His key insight after World War II, during the birth of Big Pharma and branded drugs, was that you don’t sell to the consumer — you sell to the doctor, who writes the prescription. He designed elegant (and sometimes crooked) campaigns to persuade doctors that new drugs were wonder drugs, often lying about upsides and downsides.
He made his fortune marketing Valium and Librium in the 1960s and 70s — the big push for tranquilizers. He died before OxyContin was released, and his widow and children insist he had nothing to do with it, but his brothers used the playbook he invented when they sold OxyContin in the 1990s.
Keefe identifies a broader pattern in the American economy: the ability to produce a dangerous product and offload legal liability onto individual consumer responsibility — “guns don’t kill people, people kill people” — a logic now being applied to social media’s effects on children.
What he learned from his editors
Daniel Zalewski, features director at The New Yorker, has been Keefe’s editor for over 20 years.
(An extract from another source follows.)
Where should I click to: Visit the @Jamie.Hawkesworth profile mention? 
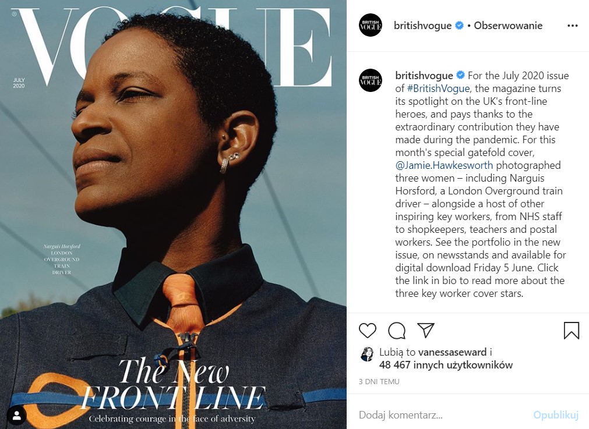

Keefe has internalized Zalewski’s thinking so deeply that by the time he turns in a draft, he’s already edited it in his mind anticipating Zalewski’s reactions.
From his first piece (about Sister Ping, a Chinese snakehead smuggler), Zalewski taught him: “I want to hear her voice more.” Even though she wouldn’t talk to him, Keefe found testimony she’d given and asked people what she said, so he could put her words in quotes and let the reader hear her — gruff, utilitarian, barking orders. When he contacted her in jail, her response was, “What’s in it for me?”
Zalewski also taught him to “cull the herd” — if you have six FBI agents, readers can’t keep track. Introduce fewer characters and do it better. Keefe calls this reducing “context load” — the reader has limited RAM, and every new name, place, or scene requires work to load. Once context is established, it works in your favor like gravity.
Lawrence Wright, a colleague, talks about finding a “donkey” — a character who pulls the reader through complicated material. You need at least one person the reader can capture their imagination around and follow. Lee Child calls this “propulsion.”
Keefe’s writing routine
He lives in the suburbs outside New York City and leads a quiet, monastic life with his family. Two days a week he goes into the city for meetings, lunches, and events — containing all his outward energy into those days.
The rest of the week he preserves silence and unbroken stillness, which he needs to hold an article or book in his head and do the kind of deep thinking his work requires. He used to be out four nights a week and found it destructive to his ability to work.
He writes fast at the end of a long research process — 90% research, then a concentrated period of writing in a “fugue state” where he dreams about the work and wakes up to write himself notes.
How to learn to write better
Keefe’s core advice: be in constant conversation between your reader brain and your writer brain. Most aspiring writers treat these as separate activities.
His example: someone sends him a 5,000-word pitch for a New Yorker story. He asks them, “Do you get email? When you open an email that looks like this, do you run?” The editor gets a hundred emails a day. You need three tight paragraphs that leave them wanting more.
The same principle applies to articles and books — writers forget their own lived experience of being a reader. His teaching would involve intensively studying pieces of writing that truly work, taking them apart like a magic trick or a Swiss watch, and then stealing the techniques.